The move to 450mm wafers is under way, but nagging questions about ROI remain.

popularity

At 22/20/16/14nm the semiconductor industry is experiencing a rather new twist on Moore’s Law. Smaller, as in smaller feature sizes, is no longer assumed to be cheaper—or at least not for everyone. In fact, the cost per transistor for the first time in more than half a century could rise in some cases.

Whether this outlook improves as the semiconductor industry gains more experience with finFETs and the newest processes remains to be seen. There will be some economic efficiencies, for sure, but the best guess is they won’t be as large as in the past due to double patterning, more complex design costs, and a variety of other physical and electrical effects.

There were indications of problems ahead back at 90nm, when classical scaling ended. At each new process node before that, a feature shrink was associated with a doubling in performance and a reduction in power. After 90nm, the numbers started dwindling.

But that was only the advance guard. At 20nm, with double patterning, and more recently the introduction of finFETs, the number of design issues that have to be resolved and verified is exploding. It takes more man-hours to produce a chip, more tools, more metal layers, more mask sets, more re-spins, more time—and more money. In fact, it takes lots more money, from the design all the way through to the fab equipment used to make the chips. And even then, the level of confidence that designs will work is going down as complexity goes up.
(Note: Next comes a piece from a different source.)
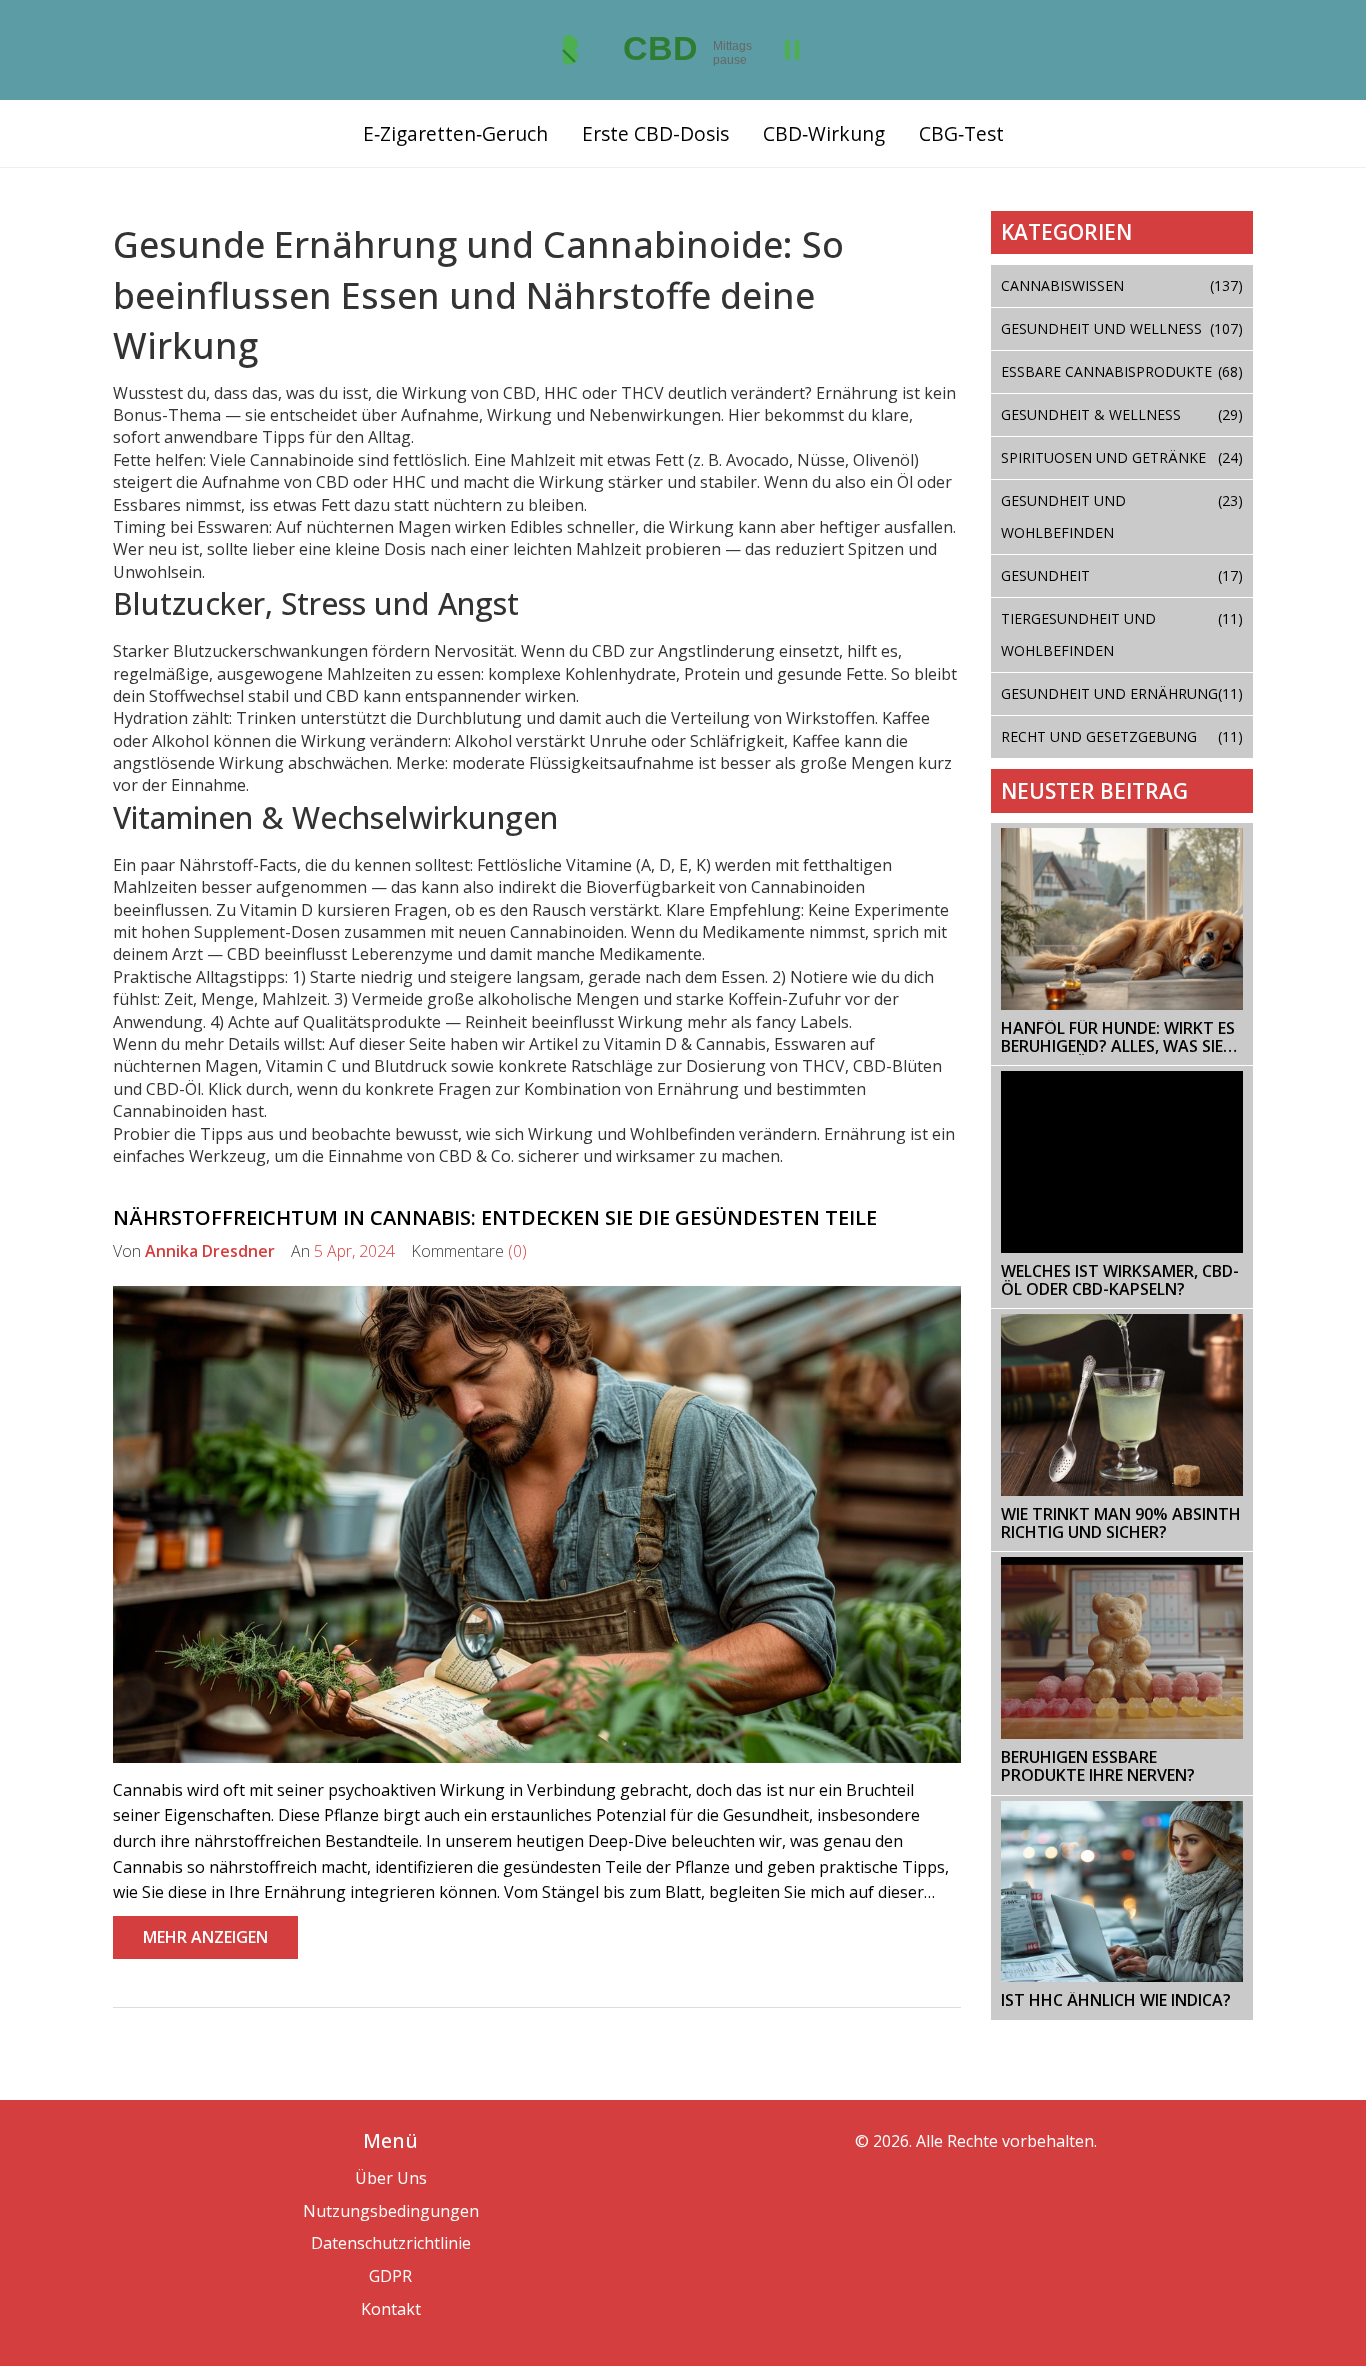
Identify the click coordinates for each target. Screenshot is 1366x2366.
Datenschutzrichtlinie (391, 2243)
The solution being floated around now is to build a bigger wafer. If you can increase the size of the wafer, then you can amortize the cost of double, triple and quadruple patterning over the entire wafer, which in turn evens out because the number of dies increase. That works fine mathematically, and mathematicians will remind us any chance they get that math is the only pure science.

Engineering is a science, as well, but it doesn’t rely on pure formulas. It’s a collection of incremental advances and systematic approaches to problem solving, and when you have 2 billion transistors on an SoC—and multiple power islands and voltages, clock domain crossing issues, electromigration, electromagnetic interference, thermal interference, memory contention, layout issues and insufficiently characterized IP—there is a huge challenge to verify that it all works. The functional and physical components of a chip need to be understood and digested by engineers working under extremely tight deadlines with software that may or may not work properly out of the chute.
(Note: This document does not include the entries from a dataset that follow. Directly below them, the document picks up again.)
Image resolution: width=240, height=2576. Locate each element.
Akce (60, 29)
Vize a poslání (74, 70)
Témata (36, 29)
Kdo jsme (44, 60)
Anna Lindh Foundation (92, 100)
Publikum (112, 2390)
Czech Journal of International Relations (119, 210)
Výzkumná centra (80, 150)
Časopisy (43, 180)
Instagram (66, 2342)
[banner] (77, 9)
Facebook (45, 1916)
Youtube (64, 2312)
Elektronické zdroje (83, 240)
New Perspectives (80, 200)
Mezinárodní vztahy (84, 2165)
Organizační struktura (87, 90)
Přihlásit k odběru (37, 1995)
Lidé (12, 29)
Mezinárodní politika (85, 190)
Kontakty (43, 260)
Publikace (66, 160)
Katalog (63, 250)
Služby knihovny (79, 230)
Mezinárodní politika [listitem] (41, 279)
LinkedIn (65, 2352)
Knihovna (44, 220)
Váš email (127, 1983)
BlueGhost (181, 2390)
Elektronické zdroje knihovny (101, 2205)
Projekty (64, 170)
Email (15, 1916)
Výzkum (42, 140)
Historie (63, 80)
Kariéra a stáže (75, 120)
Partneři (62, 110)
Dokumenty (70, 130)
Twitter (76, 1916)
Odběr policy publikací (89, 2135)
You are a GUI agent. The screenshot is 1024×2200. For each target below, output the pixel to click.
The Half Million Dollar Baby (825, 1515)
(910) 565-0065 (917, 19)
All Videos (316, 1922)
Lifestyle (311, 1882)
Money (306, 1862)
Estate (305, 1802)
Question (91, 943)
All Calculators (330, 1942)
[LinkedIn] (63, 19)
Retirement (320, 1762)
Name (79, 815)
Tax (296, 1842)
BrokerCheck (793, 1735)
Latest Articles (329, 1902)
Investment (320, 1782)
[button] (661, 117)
Add to that uncertainties about yield, test, and random process variation at very deep (as in future single-digit) submicron geometries, new stress effects and mask issues with double, triple and quadruple patterning. Suddenly, what looks look a simple math formula isn’t so simple anymore. In fact, it’s not even a mathematical formula. It’s a risk/reward model based upon some very uncertain assumptions and some very real risks.

For companies such as Intel and Nvidia and some of the memory makers, this can be controlled with very regular layouts. For companies such as IBM and Apple, it can be absorbed by the end-device cost. But for SoC makers, particularly those racing for a socket with complex design, the risk of pushing to the latest node is high enough. To use a 450mm wafer may or may not improve that equation.
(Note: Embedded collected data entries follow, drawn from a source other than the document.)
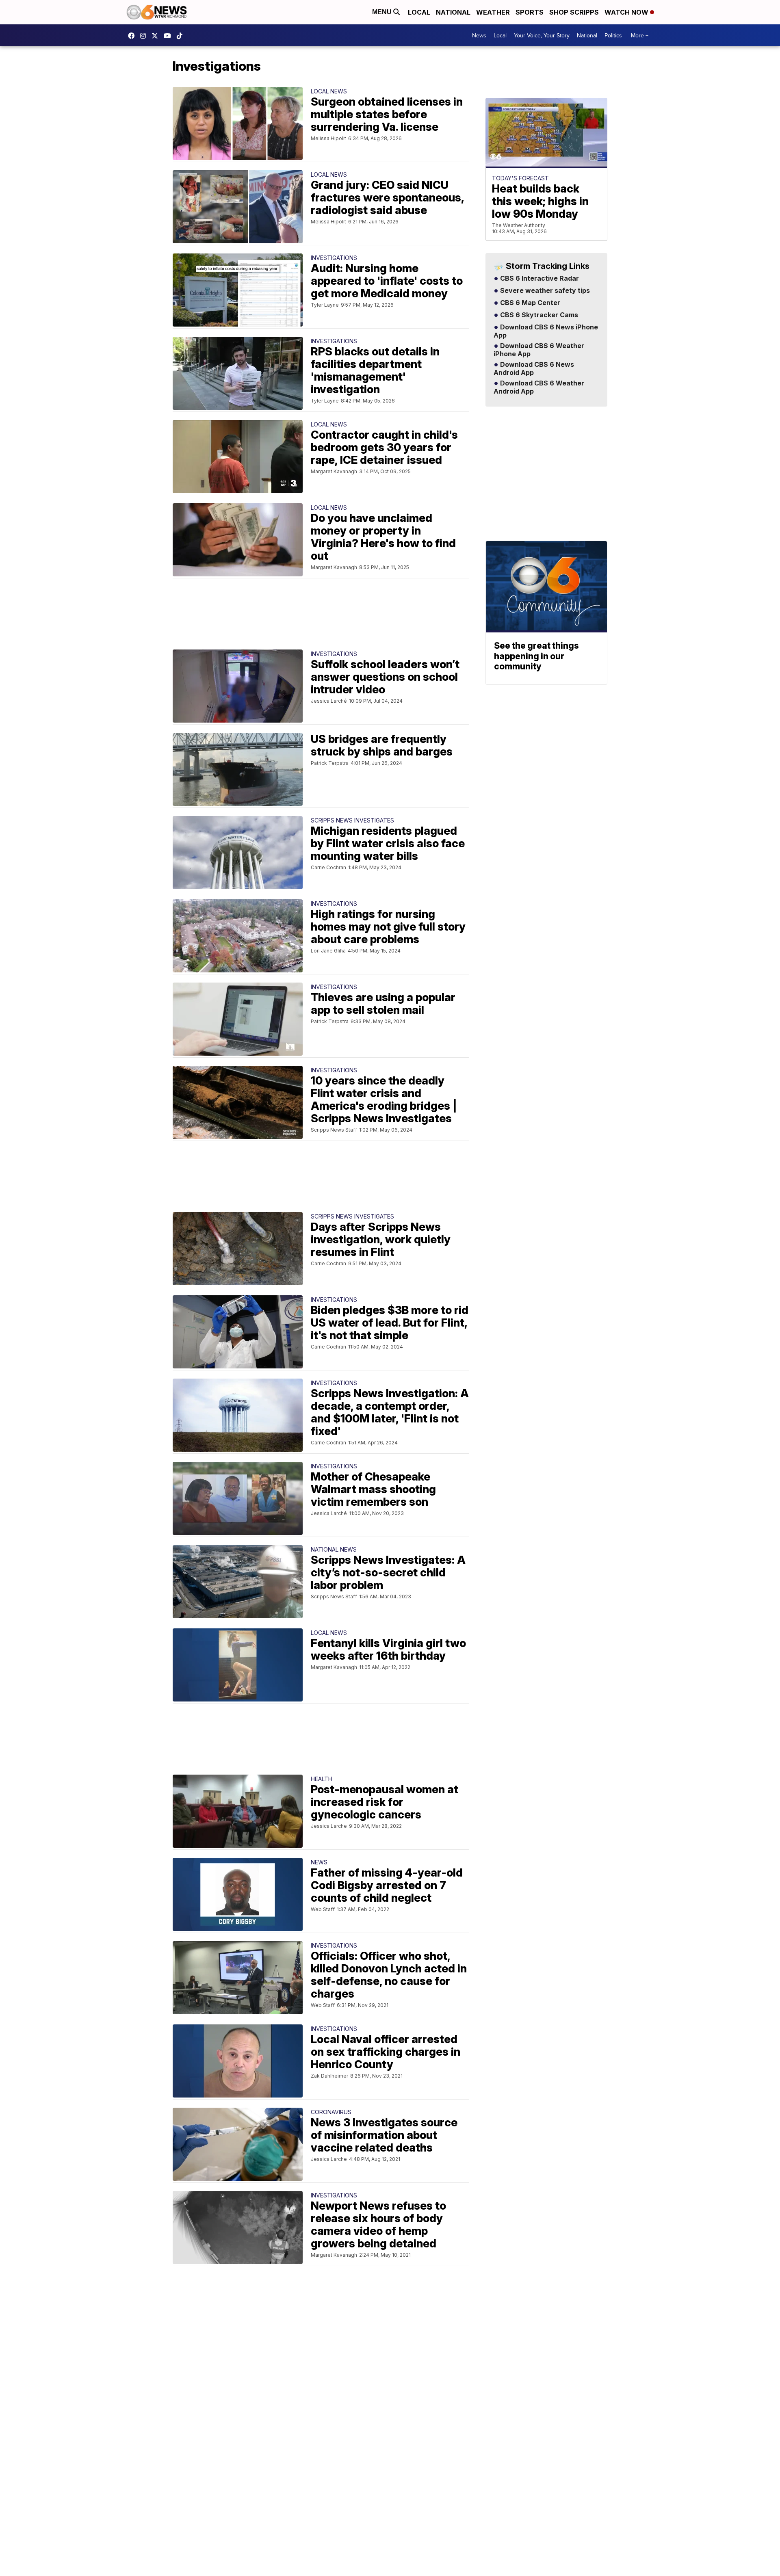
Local (419, 12)
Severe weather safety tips (544, 290)
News (479, 35)
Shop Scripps (574, 12)
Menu (382, 12)
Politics (613, 35)
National (453, 12)
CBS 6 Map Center (529, 303)
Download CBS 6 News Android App (534, 369)
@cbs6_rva (181, 35)
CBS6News (133, 35)
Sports (530, 12)
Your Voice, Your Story (542, 35)
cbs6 (145, 35)
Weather (493, 12)
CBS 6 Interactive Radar (538, 278)
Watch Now (627, 12)
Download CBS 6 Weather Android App (539, 387)
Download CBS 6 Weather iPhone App (539, 350)
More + (639, 35)
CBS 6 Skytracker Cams (538, 315)
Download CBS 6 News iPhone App (546, 331)
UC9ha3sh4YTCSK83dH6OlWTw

The ROI of moving forward with 450mm wafers will continue to be scrutinized, particularly on the most advanced process nodes. There are some very smart people working on this problem, and they often come up with solutions no one anticipates at the outset. But this is hardly a straightforward formula anymore, and no matter how clean the math may look or how linear the path may seem, reality still could turn out to be much different.